The story moves to England -- to the palace of King Edward the Confessor. The forces against Macbeth
are mounting, to be led by Macduff and Malcolm.
Yet Malcolm feels he cannot trust anyone. As a result, a bitter suspicion develops which Macduff does
his best to conquer. Word then arrives that Macduff's wife and children have been murdered by Macbeth.
THE OPPOSITION GATHERS
For the first time, the audience is transported from Scotland and away from Macbeth. We journey to
England and the court of Edward the Confessor -- a king known for his sanctity and powers of healing.

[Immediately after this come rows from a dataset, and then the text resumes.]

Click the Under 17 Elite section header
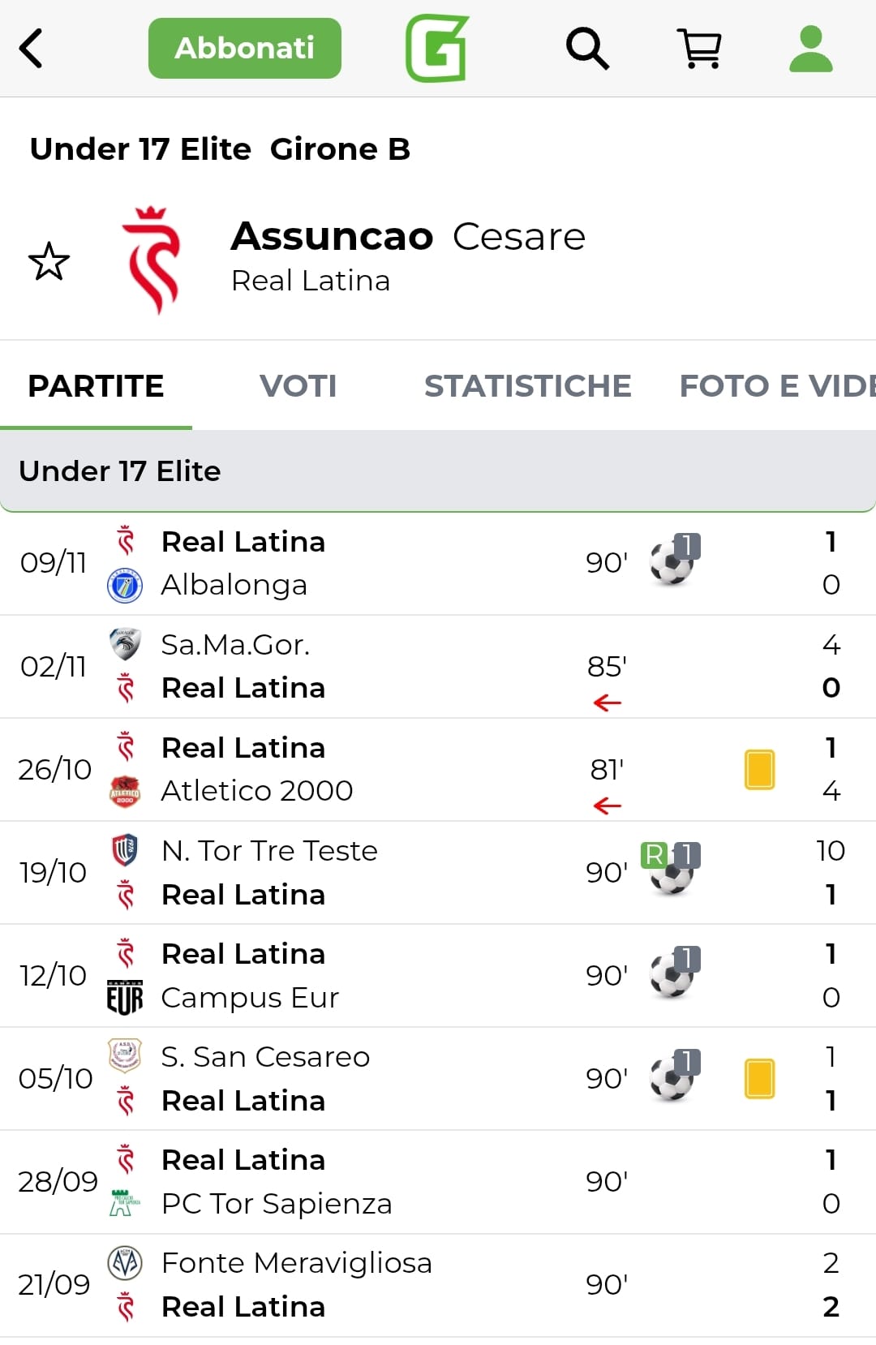 pyautogui.click(x=438, y=471)
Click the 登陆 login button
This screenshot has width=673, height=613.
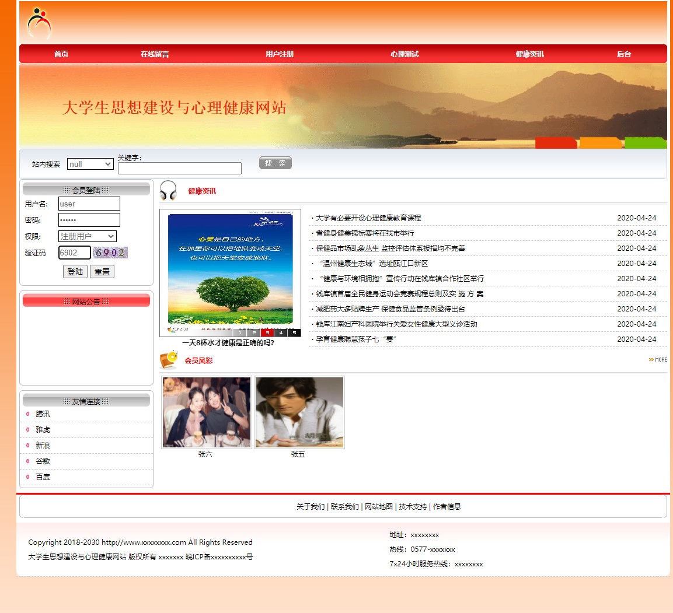click(75, 271)
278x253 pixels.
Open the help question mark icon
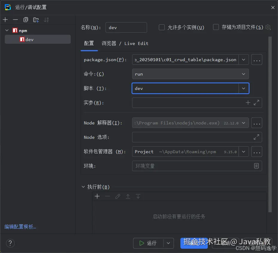tap(10, 243)
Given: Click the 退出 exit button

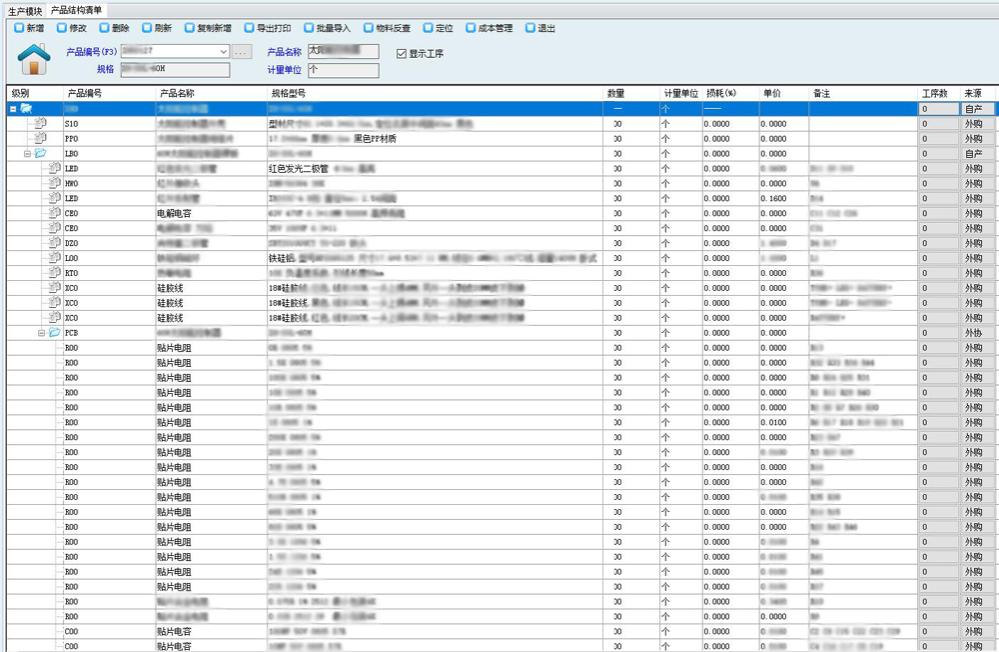Looking at the screenshot, I should pyautogui.click(x=540, y=28).
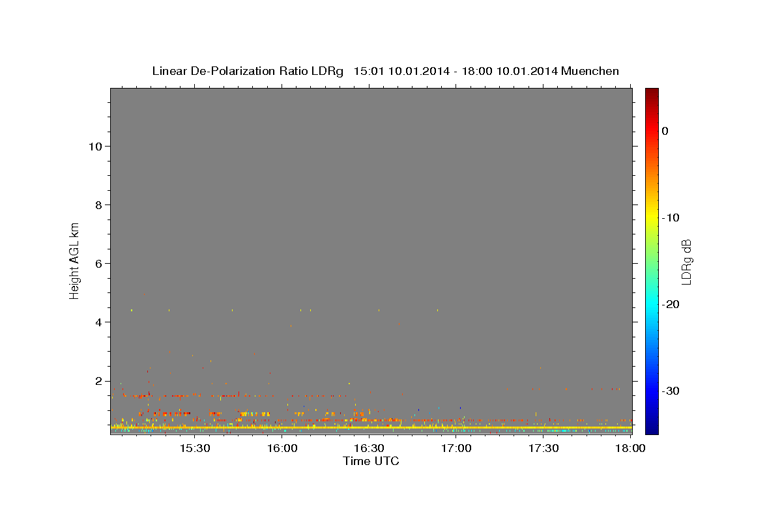Viewport: 782px width, 521px height.
Task: Click the height label 2
Action: pos(98,381)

Macduff has arrived. He meets up with Malcolm -- the late King Duncan's son and appointed heir to the
Scottish throne. Macduff wishes to spur on Malcolm to lead an army against the tyrant.
Malcolm, however, is suspicious. Macbeth has so many men in his pay that it is possible Macduff is
simply another of them -- come to England to assassinate him.

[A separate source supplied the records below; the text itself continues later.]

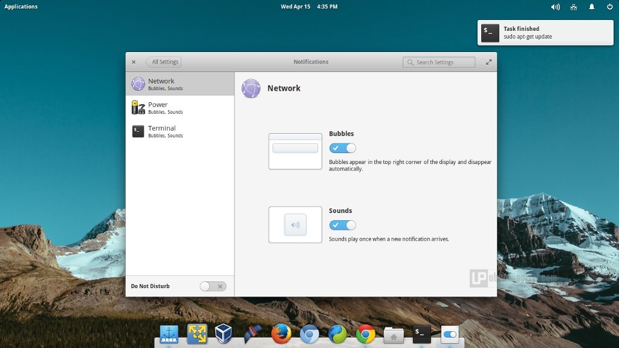The image size is (619, 348).
Task: Toggle the Sounds switch off
Action: [342, 225]

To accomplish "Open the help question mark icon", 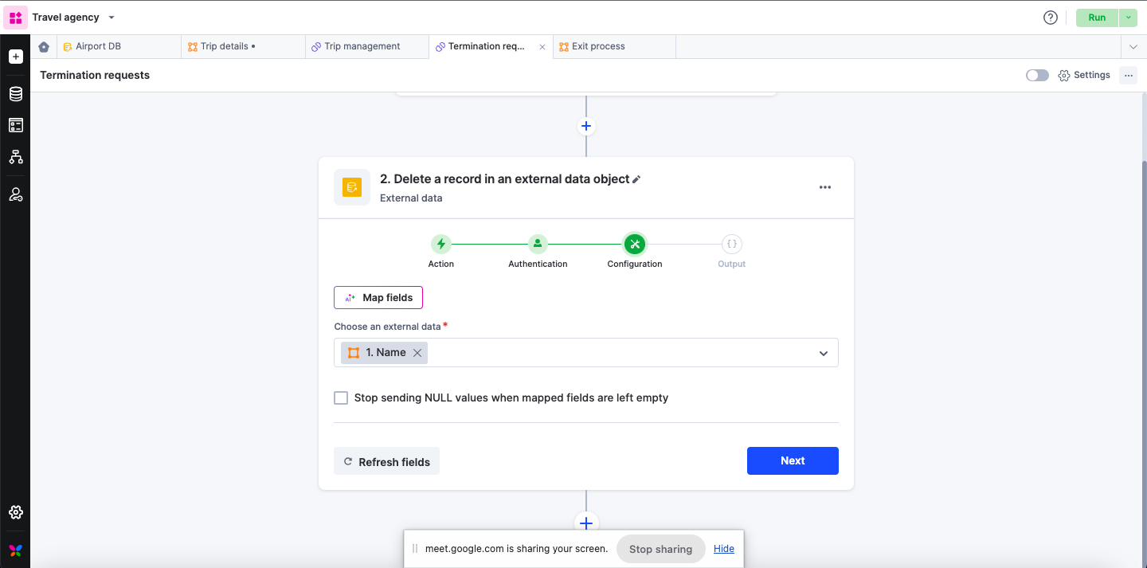I will point(1051,18).
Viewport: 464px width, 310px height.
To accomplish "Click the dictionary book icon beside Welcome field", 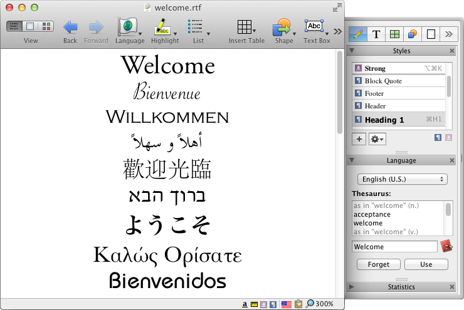I will tap(446, 247).
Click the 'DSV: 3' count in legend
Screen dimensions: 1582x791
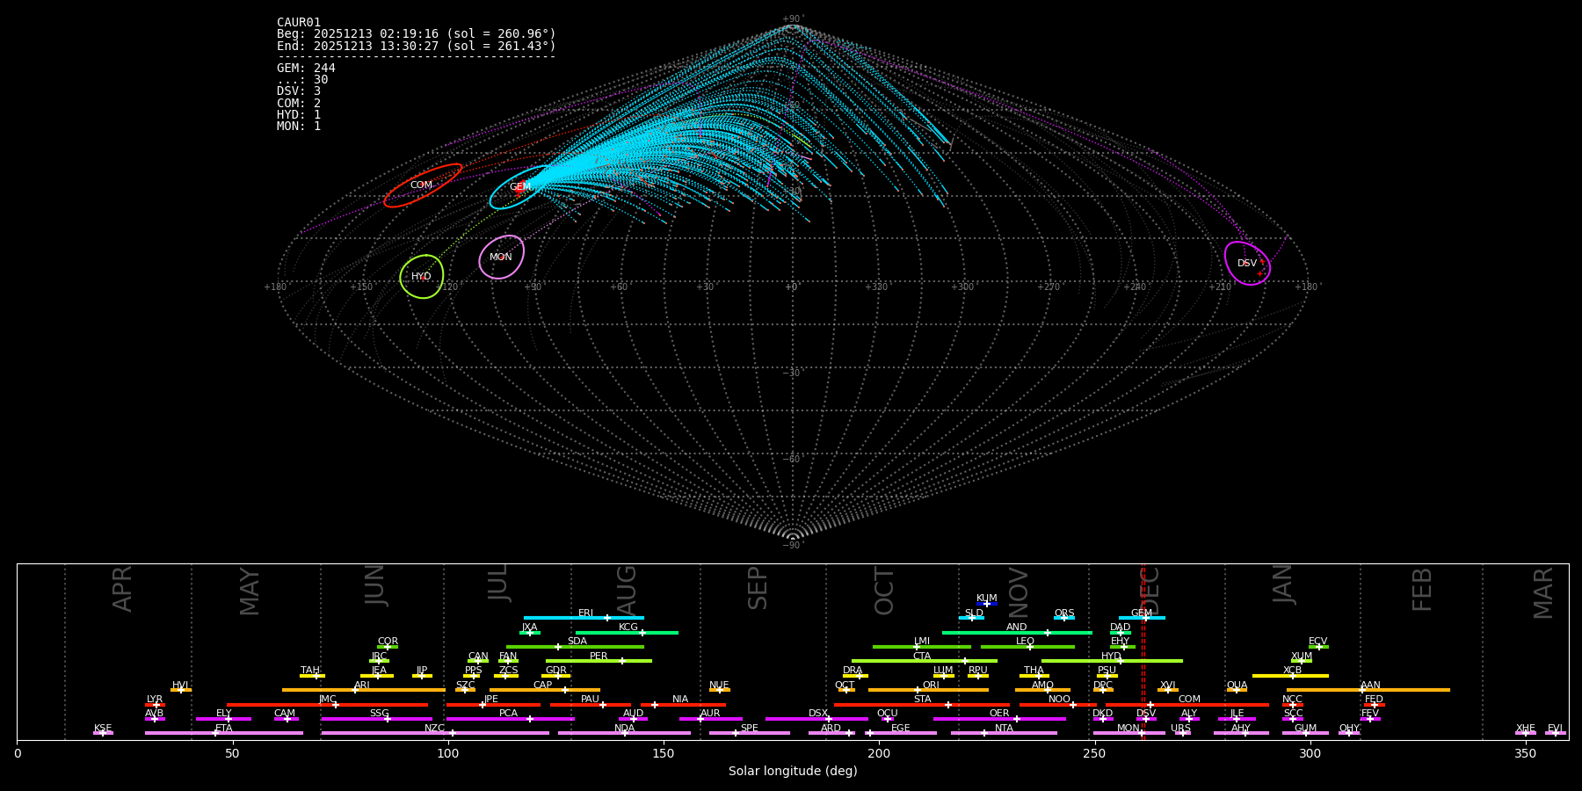point(299,91)
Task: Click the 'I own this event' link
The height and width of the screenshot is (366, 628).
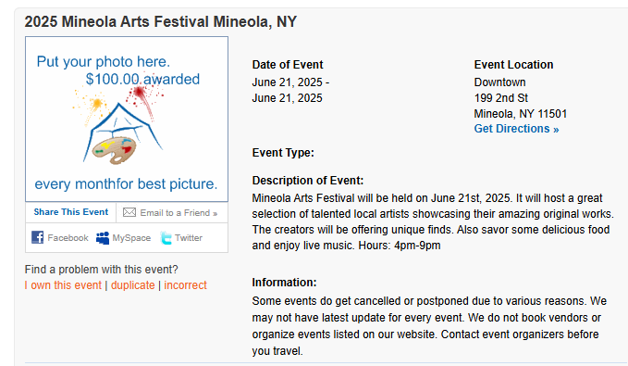Action: pos(63,285)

Macduff understandably becomes deeply frustrated at Malcolm's negative comments until he loses his
temper. Only then does Malcolm accept Macduff's loyalty.
In the meantime, Ross brings news of the murder of Macduff's wife and children. After an initial outburst
of guilt and sorrow, Macduff uses the tidings to steel his own will against Macbeth.
The scene, although a slow-moving one, is nevertheless necessary to allow us to witness the growing
opposition to Macbeth.
The liberation of Scotland, when it happens, will of course be led by Macduff -- about whom the witches
have already warned Macbeth in their usual equivocal way.
Have you looked at the questions
in the right column?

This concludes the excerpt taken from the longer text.